Records for processing =>
★ ★ ★ ★
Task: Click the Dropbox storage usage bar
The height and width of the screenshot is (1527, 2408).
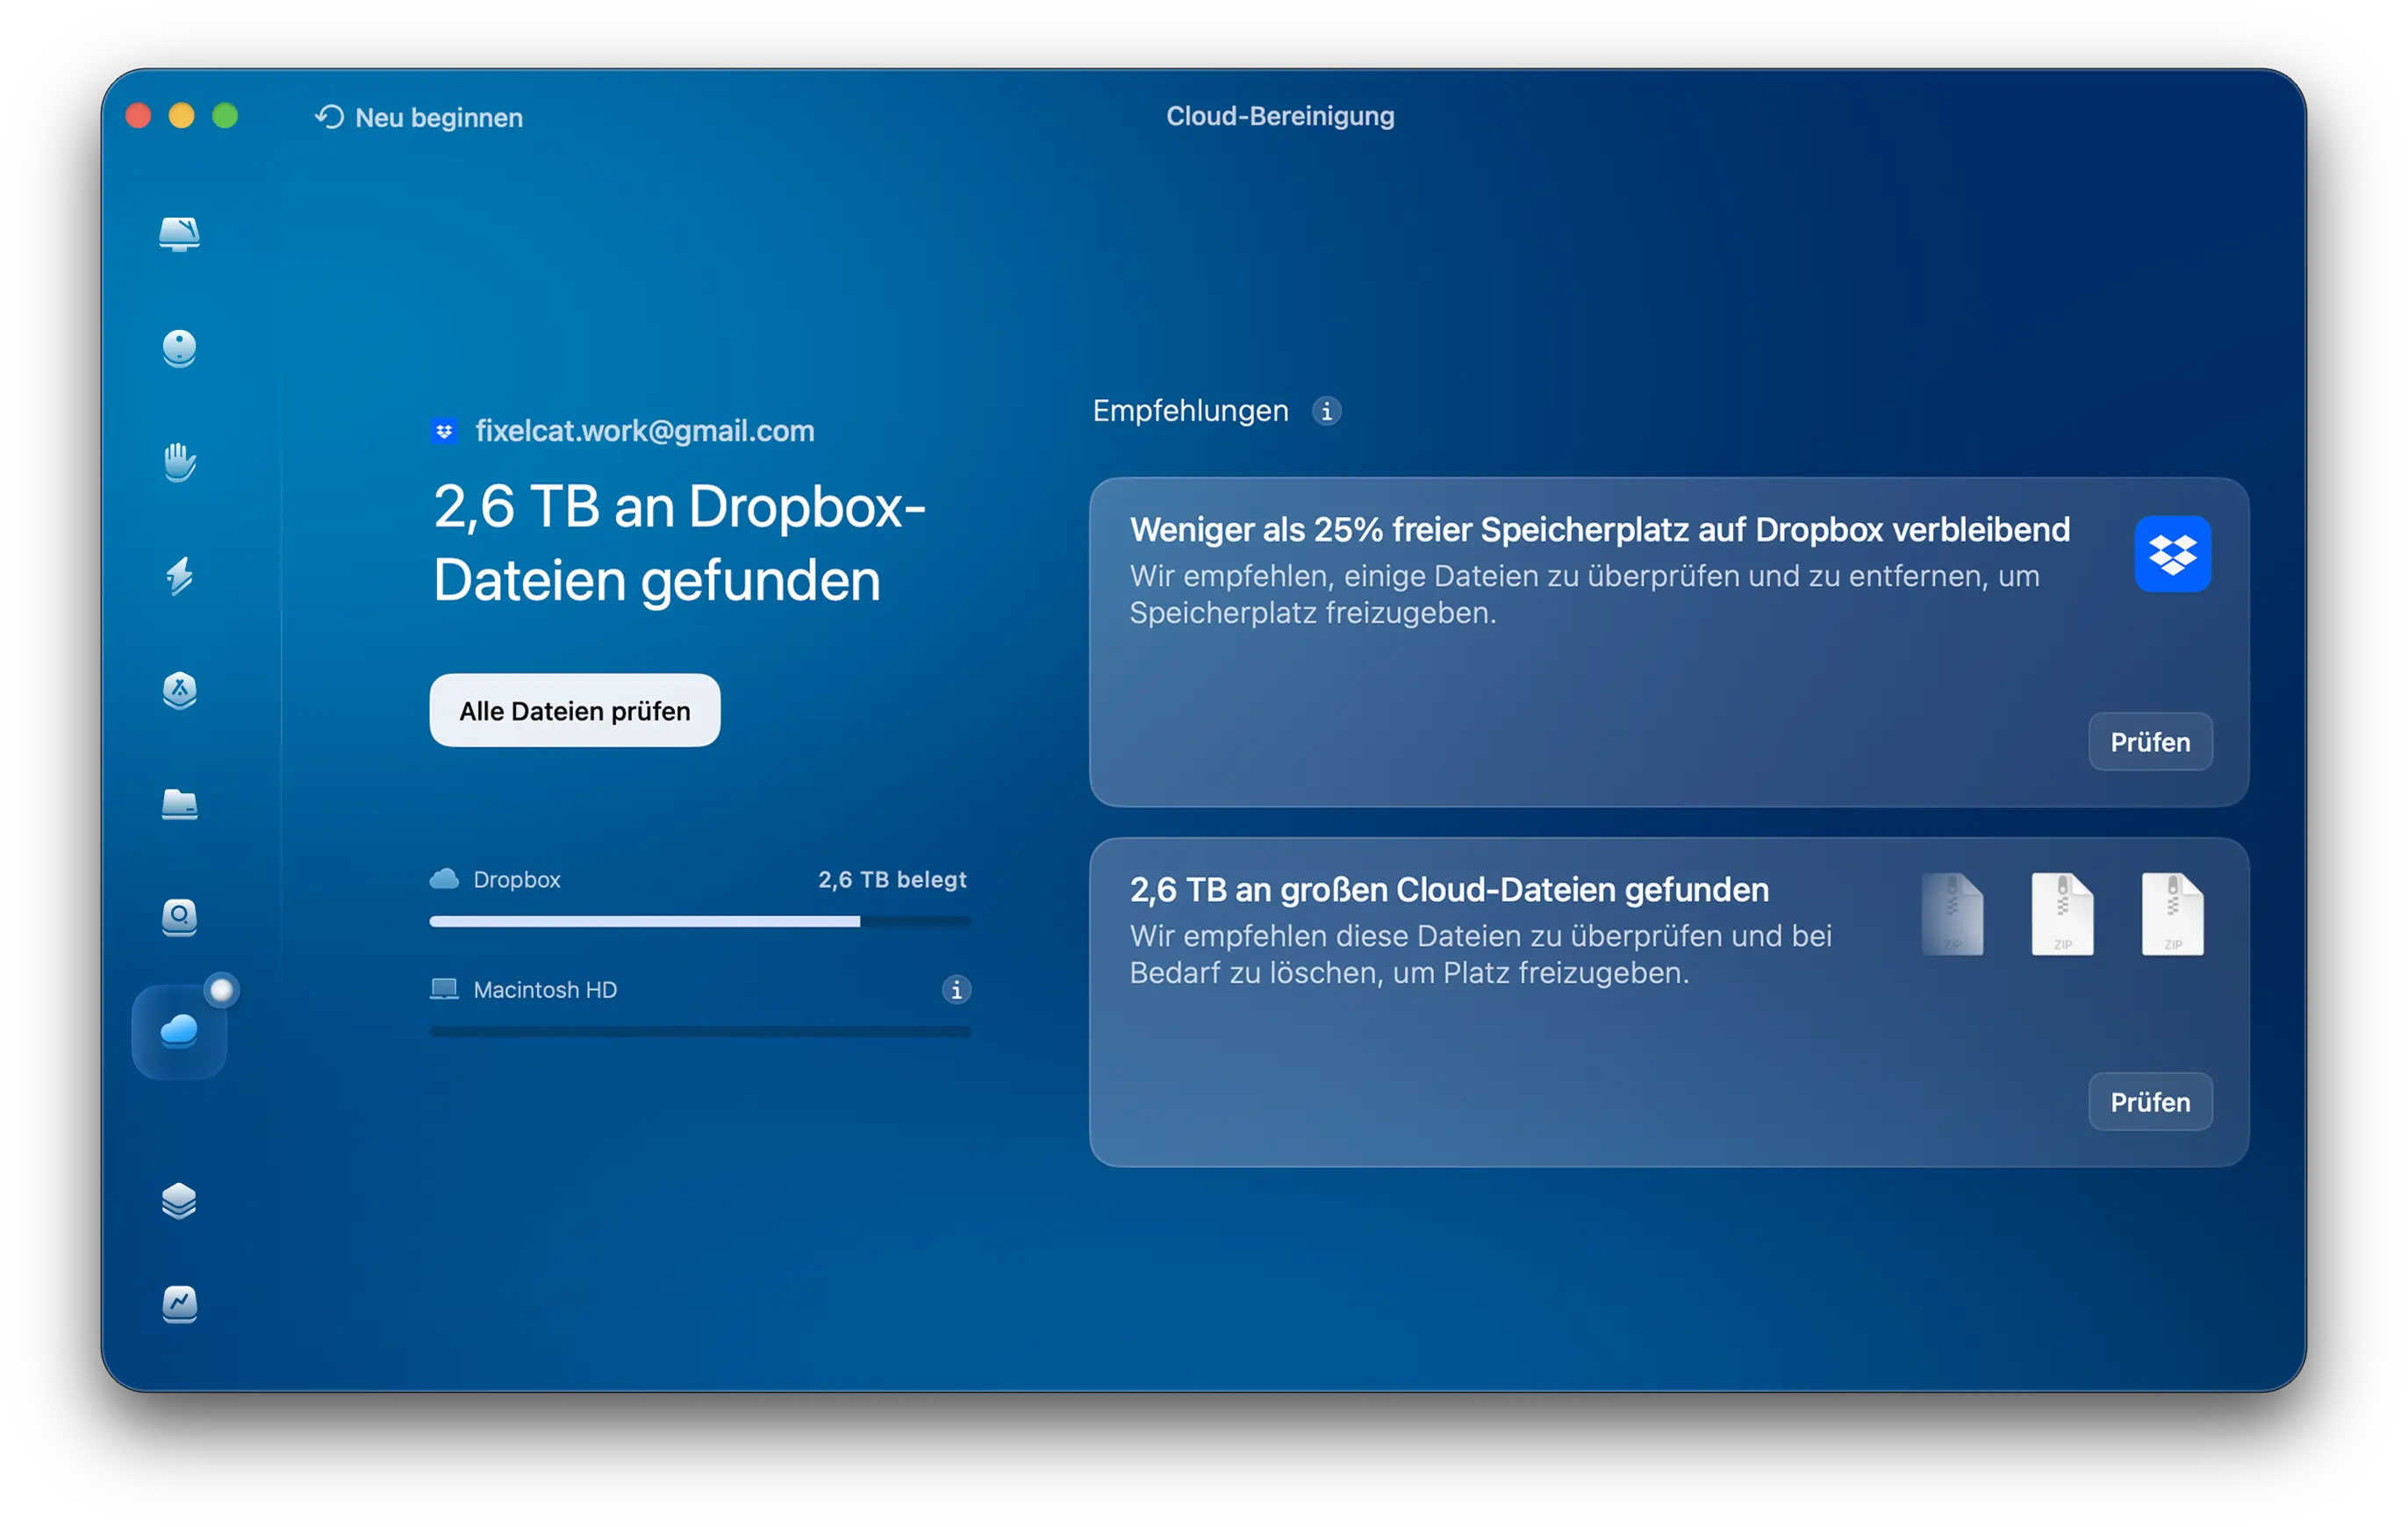Action: (699, 921)
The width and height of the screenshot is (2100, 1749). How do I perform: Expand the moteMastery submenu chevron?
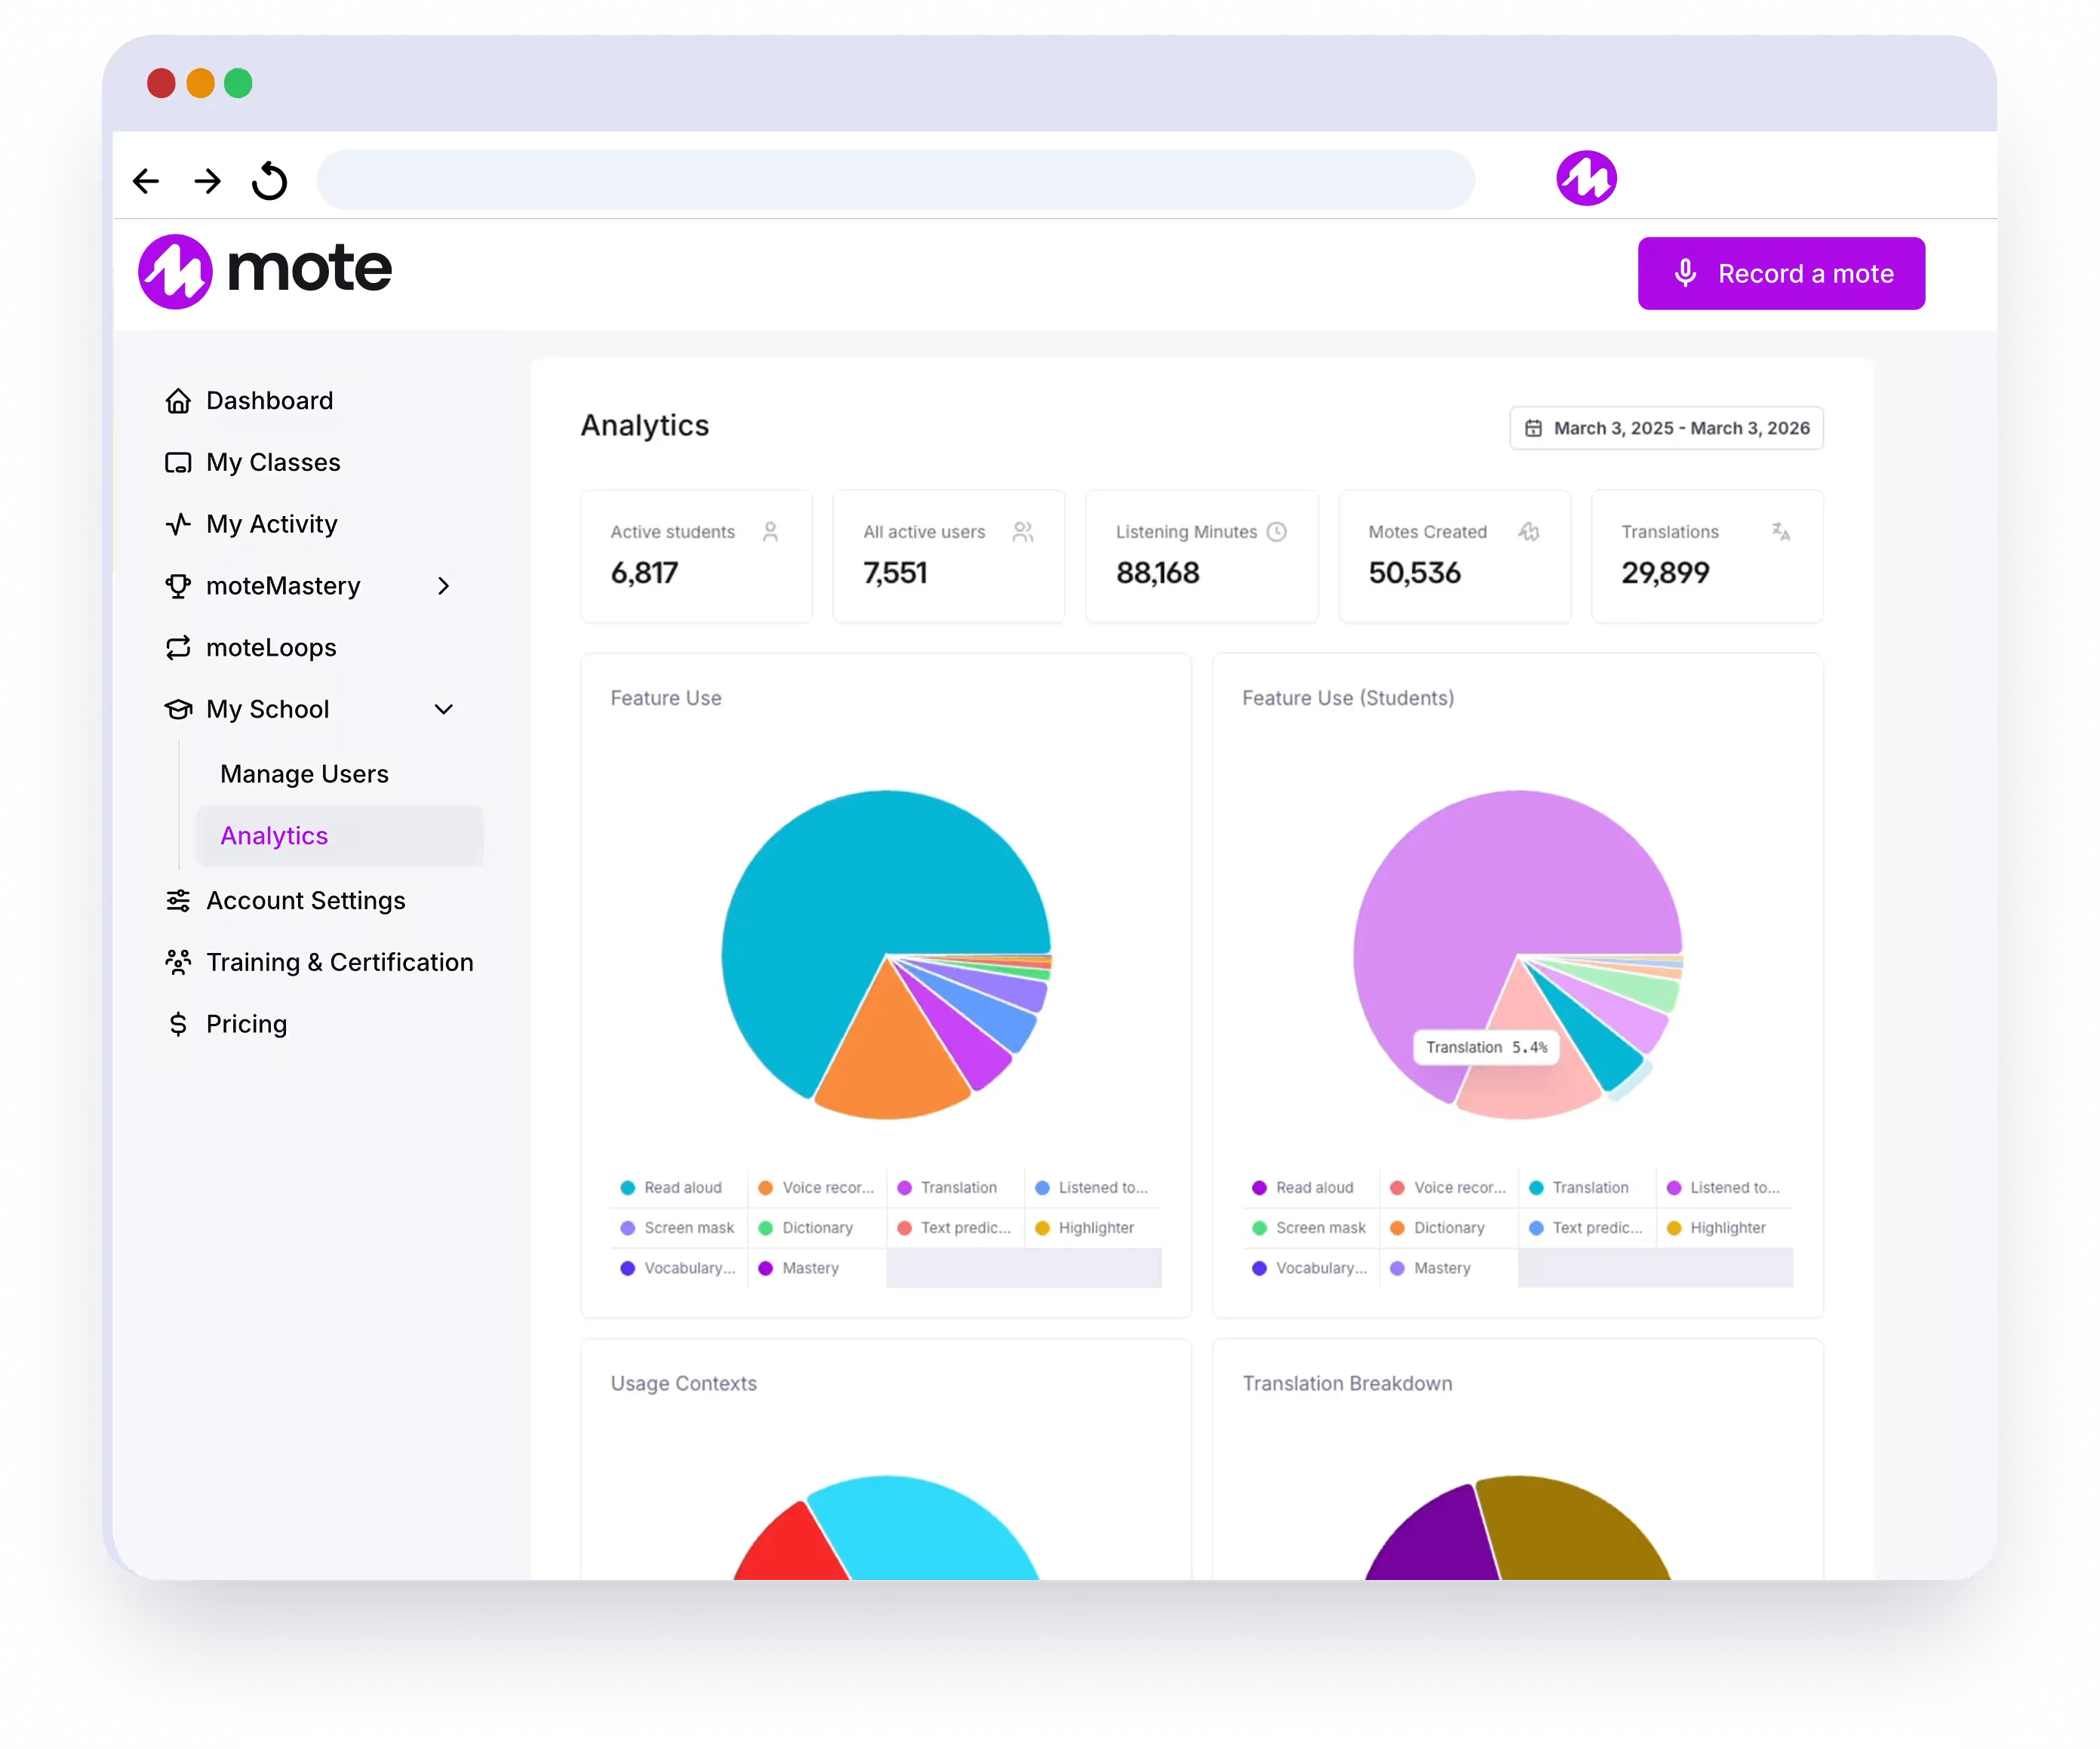point(443,586)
★ ★ ★ ★
Transcribe nothing but the lines from the one containing "The width and" through the final line of the records, exactly as written and without pictures.

The width and height of the screenshot is (2100, 1749). How do I perform: Expand the moteMastery submenu chevron?
point(443,586)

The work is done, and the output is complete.